Filed under: — group @ 11 September 2006

by Michael Mann and Gavin Schmidt

Roughly a year ago, we summarized the state of play in the ongoing scientific debate over the role of anthropogenic climate change in the observed trends in hurricane activity. This debate (as carefully outlined by Curry et al recently) revolves around a number of elements – whether the hurricane (or tropical cyclone) data show any significant variations, what those variations are linked to, and whether our understanding of the physics of tropical storms is sufficient to explain those links.

Several recent studies such as Emanuel (2005 — previously discussed here) and Hoyos et al (2006 — previously discussed here) have emphasized the role of increasing tropical sea surface temperatures (SSTs) on recent increases in hurricane intensities, both globally and for the Atlantic. The publication this week of a comprehensive paper by Santer et al provides an opportunity to assess the key middle question – to what can we attribute the relevant changes in tropical SSTs? And in particular, what can we say about Atlantic SSTs where we have the best data?
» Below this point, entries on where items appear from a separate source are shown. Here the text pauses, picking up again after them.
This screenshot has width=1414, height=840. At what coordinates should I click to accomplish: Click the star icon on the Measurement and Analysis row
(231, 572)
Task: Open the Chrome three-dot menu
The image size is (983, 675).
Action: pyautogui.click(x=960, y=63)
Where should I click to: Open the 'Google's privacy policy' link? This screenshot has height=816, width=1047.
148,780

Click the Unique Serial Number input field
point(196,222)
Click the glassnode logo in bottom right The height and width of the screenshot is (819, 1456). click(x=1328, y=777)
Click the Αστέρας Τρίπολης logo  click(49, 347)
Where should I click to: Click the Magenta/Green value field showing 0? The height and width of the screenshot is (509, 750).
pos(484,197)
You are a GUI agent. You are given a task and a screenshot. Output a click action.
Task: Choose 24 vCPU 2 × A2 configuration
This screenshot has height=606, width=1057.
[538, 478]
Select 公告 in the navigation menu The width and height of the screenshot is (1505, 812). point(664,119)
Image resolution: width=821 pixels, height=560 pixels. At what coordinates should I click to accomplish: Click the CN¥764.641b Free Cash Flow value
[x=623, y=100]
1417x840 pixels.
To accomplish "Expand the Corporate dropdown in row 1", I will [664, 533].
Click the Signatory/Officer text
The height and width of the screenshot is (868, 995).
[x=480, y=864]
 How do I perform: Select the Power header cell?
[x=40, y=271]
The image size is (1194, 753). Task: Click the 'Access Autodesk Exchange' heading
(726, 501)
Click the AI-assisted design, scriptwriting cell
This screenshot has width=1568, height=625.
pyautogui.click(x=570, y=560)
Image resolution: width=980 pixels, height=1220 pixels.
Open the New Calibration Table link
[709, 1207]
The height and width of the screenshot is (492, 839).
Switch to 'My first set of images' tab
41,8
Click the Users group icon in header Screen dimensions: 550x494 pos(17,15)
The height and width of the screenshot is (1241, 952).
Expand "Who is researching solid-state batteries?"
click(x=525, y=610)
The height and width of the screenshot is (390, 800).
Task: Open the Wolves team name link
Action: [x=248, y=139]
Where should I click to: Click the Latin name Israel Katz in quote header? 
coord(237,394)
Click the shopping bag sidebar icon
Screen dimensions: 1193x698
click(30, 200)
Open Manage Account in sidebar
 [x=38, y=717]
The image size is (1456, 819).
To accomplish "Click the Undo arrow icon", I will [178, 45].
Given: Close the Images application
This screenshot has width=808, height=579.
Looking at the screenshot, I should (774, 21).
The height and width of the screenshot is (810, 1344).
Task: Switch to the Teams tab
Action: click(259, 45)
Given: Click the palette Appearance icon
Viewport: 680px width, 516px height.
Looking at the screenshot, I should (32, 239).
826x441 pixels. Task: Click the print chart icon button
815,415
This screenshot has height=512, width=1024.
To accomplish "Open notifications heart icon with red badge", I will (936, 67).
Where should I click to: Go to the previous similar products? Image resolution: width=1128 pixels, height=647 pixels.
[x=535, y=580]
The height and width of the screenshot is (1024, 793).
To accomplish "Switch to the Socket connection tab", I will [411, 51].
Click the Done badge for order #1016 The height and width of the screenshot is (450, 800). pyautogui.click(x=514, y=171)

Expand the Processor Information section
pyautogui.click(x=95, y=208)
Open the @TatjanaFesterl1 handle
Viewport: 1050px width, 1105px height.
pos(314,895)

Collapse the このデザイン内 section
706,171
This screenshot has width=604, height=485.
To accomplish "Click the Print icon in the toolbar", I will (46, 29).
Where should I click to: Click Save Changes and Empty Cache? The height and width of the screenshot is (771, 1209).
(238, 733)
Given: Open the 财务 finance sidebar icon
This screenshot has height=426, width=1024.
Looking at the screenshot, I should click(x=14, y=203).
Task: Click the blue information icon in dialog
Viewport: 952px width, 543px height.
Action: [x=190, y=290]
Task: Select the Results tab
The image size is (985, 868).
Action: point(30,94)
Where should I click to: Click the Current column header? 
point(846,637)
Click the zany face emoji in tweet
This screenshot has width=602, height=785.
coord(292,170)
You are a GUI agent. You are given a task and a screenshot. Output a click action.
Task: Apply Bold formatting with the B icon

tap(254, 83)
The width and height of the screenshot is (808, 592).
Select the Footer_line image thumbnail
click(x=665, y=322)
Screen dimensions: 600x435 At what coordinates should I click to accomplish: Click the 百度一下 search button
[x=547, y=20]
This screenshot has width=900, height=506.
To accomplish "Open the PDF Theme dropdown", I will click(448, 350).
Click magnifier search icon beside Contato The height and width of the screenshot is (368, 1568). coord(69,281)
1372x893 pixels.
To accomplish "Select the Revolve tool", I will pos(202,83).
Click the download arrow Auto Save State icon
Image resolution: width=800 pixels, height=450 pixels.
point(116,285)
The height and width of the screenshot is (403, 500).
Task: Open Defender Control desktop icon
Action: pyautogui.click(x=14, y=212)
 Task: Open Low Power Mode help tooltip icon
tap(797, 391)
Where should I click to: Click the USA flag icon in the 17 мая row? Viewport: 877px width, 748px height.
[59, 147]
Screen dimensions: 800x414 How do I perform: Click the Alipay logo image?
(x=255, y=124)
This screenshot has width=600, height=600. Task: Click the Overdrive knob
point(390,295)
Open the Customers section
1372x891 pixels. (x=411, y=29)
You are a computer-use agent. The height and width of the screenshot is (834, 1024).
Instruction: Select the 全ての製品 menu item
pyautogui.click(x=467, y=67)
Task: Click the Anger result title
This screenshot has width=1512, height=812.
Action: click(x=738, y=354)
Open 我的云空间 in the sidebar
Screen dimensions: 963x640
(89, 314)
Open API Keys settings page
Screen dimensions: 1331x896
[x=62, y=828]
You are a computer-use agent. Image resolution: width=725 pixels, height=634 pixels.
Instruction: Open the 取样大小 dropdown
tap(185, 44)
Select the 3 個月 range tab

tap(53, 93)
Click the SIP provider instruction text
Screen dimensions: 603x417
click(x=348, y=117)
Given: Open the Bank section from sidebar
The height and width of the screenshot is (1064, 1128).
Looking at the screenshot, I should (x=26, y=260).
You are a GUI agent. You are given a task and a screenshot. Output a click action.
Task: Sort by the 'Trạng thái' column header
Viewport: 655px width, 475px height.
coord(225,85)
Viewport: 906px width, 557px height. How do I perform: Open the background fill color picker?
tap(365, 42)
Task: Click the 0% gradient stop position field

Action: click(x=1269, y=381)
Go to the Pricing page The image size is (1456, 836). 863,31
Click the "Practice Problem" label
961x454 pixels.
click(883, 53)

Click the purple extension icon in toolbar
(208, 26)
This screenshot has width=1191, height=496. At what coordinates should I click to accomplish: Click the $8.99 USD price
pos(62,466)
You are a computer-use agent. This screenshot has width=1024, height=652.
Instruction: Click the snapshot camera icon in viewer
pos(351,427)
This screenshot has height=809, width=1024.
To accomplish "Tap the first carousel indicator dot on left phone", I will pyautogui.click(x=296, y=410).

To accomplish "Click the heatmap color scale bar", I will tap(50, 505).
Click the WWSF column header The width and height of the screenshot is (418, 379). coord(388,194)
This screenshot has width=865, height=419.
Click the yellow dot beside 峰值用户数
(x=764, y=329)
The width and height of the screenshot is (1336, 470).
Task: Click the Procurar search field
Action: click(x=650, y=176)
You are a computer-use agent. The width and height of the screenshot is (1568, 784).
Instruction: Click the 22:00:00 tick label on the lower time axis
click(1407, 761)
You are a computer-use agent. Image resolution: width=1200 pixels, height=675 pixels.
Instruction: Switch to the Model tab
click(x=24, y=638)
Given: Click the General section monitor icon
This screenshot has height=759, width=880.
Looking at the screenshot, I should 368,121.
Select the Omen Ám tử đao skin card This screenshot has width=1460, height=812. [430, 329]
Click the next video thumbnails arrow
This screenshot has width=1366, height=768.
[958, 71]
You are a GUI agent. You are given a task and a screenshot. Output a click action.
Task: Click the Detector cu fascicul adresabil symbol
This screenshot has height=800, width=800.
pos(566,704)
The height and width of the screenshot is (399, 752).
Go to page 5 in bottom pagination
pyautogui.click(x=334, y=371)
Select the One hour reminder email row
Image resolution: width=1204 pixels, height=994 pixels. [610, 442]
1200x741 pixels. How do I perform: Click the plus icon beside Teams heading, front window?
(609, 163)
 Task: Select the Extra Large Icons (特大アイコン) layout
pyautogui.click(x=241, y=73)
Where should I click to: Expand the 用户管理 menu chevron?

This role of SST remains pivotal in understanding long-term trends in hurricane activity, regardless of whether the SST increases are natural or anthropogenic in origin. Mann and Emanuel (2006) noted that once SST is accounted for as a factor, there is no apparent multidecadal signal in long-term hurricane numbers, regardless of what that signal might be (i.e., SST, wind sheer, or any other factors that potentially influence activity). Other studies (e.g. Bell and Chelliah, 2006) generally agree that the ‘memory’ of any multi-decadal osillation (whether forced or natural) lies in the ocean, and atmospheric simulations using observed SST data in the Atlantic reproduce many of the observed correlations (Zhang and Delworth, 2006). So understanding the origin of the warming SSTs is central to understanding changes in hurricane behavior.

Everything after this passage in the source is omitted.